I can look at an exploded view of something and re-assemble it in my head.

Yes, in my case, I imagine my brain has self-organized into assigning huge amounts of space to verbal, emotional and sense data other than sight. Sight is the sense I trust the least. I also have a true affinity for patterns. Mine tend to be those of the emotional or behavioral variety. And that I can't teach to anyone.

There are certain things, like sense of direction or sense of humor, that can't be taught.

When I see genius in writing, I see how people have easily, effortlessly solved a problem I have with putting words on paper to reflect reality or fantasy.

It's that leap, that recognition of talent beyond my own, skill and ability beyond my own.

I can make this leap in some limited areas, and I can't show my work.

James Gleick wrote something about this in "Genius" about Richard Feynman and I wish I could recall the quote, but I can't find it, and I don't have the book. Google has failed me. The essence is something like: "Genius is that which arrives at a destination you didn't think was possible by means that can't be explained." Genius, in essence, can't show its work, can only show the results.
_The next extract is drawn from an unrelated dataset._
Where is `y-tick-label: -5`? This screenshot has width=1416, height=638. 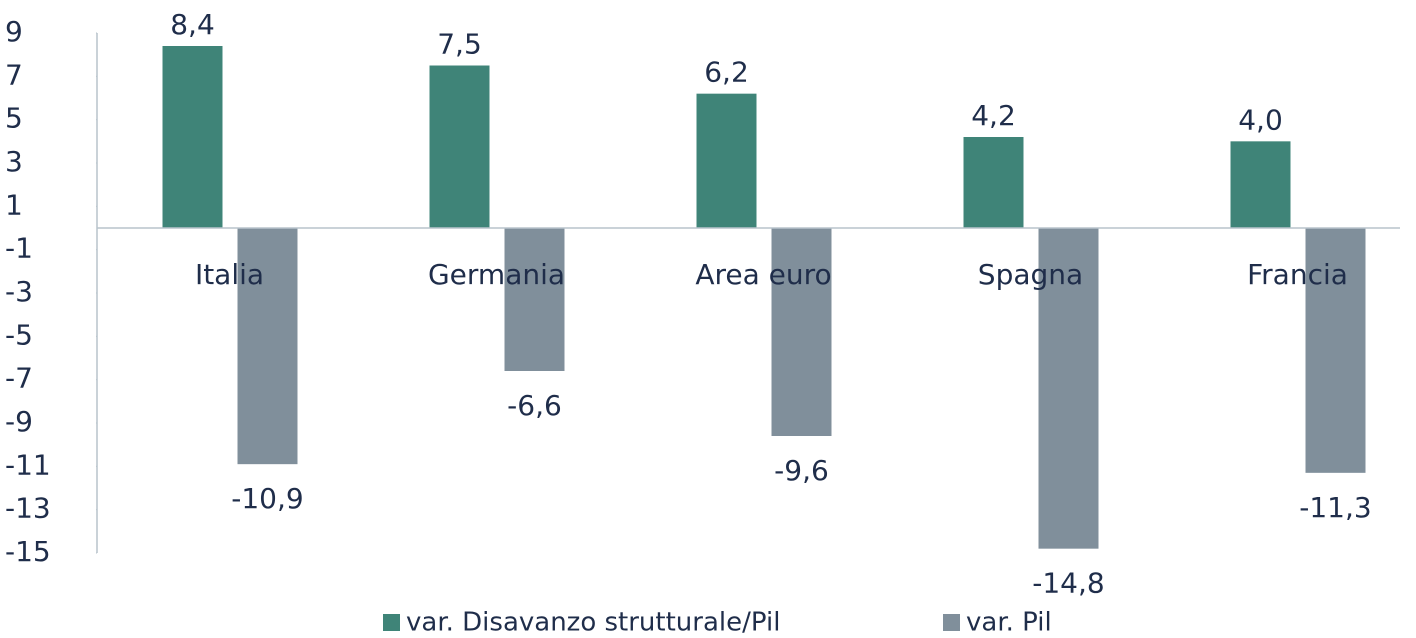 y-tick-label: -5 is located at coordinates (19, 334).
Often a true genius can't prove how they arrived, or even take anybody with them, if the travel and arrival mechanisms can't be comprehended.
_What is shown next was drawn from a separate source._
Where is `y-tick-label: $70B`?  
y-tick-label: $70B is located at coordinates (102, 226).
However I've mangled that quote, the hallmark of genius is expressed for me in those things that can't be taught, but have to be known by some means not available to me, and then translated into something I can understand.
 
i completely understand.

The vehicle is partly your intuition, partly something else mixed with strong absorption and understnding skill.
 
ms.read said:
i completely understand.

The vehicle is partly your intuition, partly something else mixed with strong absorption and understnding skill.

Good list.

It's like underpants gnomes.

Step 1. Collect underpants.
Step 2.
Step 3. Profit

My list gets more defined and I do identify some more of the "partly something else" elements and I might get better at mixing them.

I'm still missing list items.
 
Recidiva said:
However I've mangled that quote, the hallmark of genius is expressed for me in those things that can't be taught, but have to be known by some means not available to me, and then translated into something I can understand.
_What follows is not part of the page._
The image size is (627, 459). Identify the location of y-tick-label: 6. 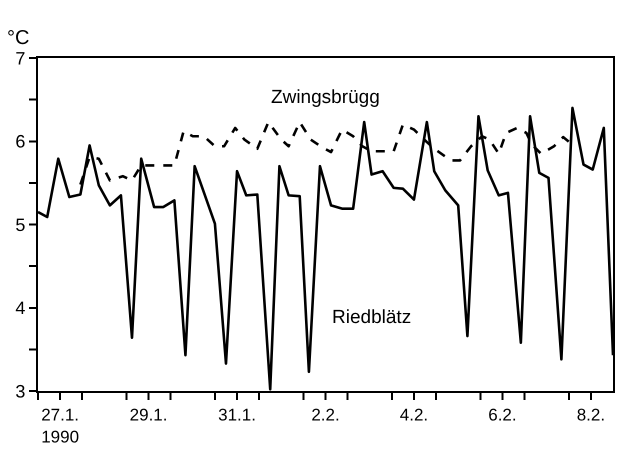
(20, 142).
I bet it helps to fill your head with things you want to think about, though, and see what you can put together. My favorite anecdotal stroke of genius was Georg Cantor's--it's actually terrific to me.

Georg Cantor was an eccentric polymath. He liked to talk walks and think about stuff, mostly math. One day he was walking across a bridge, thought about its shape, and a super-simple proof to one of mathematics' most complex puzzles just clicked in his head. By the time he'd crossed the bridge, he had the whole of Cantor's theorem, proving that while there is an infinity of counting numbers (positive integers), there are infinitely more real numbers than than counting numbers; that there are different sizes of infinity.

That's genius. :D
 
Oblimo said:
I bet it helps to fill your head with things you want to think about, though, and see what you can put together. My favorite anecdotal stroke of genius was Georg Cantor's--it's actually terrific to me.

Georg Cantor was an eccentric polymath. He liked to talk walks and think about stuff, mostly math. One day he was walking across a bridge, thought about its shape, and a super-simple proof to one of mathematics' most complex puzzles just clicked in his head. By the time he'd crossed the bridge, he had the whole of Cantor's theorem, proving that while there is an infinity of counting numbers (positive integers), there are infinitely more real numbers than than counting numbers; that there are different sizes of infinity.

That's genius. :D

For me generally that happens when I puzzle over a certain concept. If I obsess over the nature of jealousy or guilt or hatred, I'll usually be able to grasp if I don't have a working definition of the mechanics of the emotion.

As a result of my definitions of these things, my working emotional universe is very different from other people's emotional universe.

Complicated emotional equations for me are my challenge, and I enjoy breaking them down into their variables and solving them.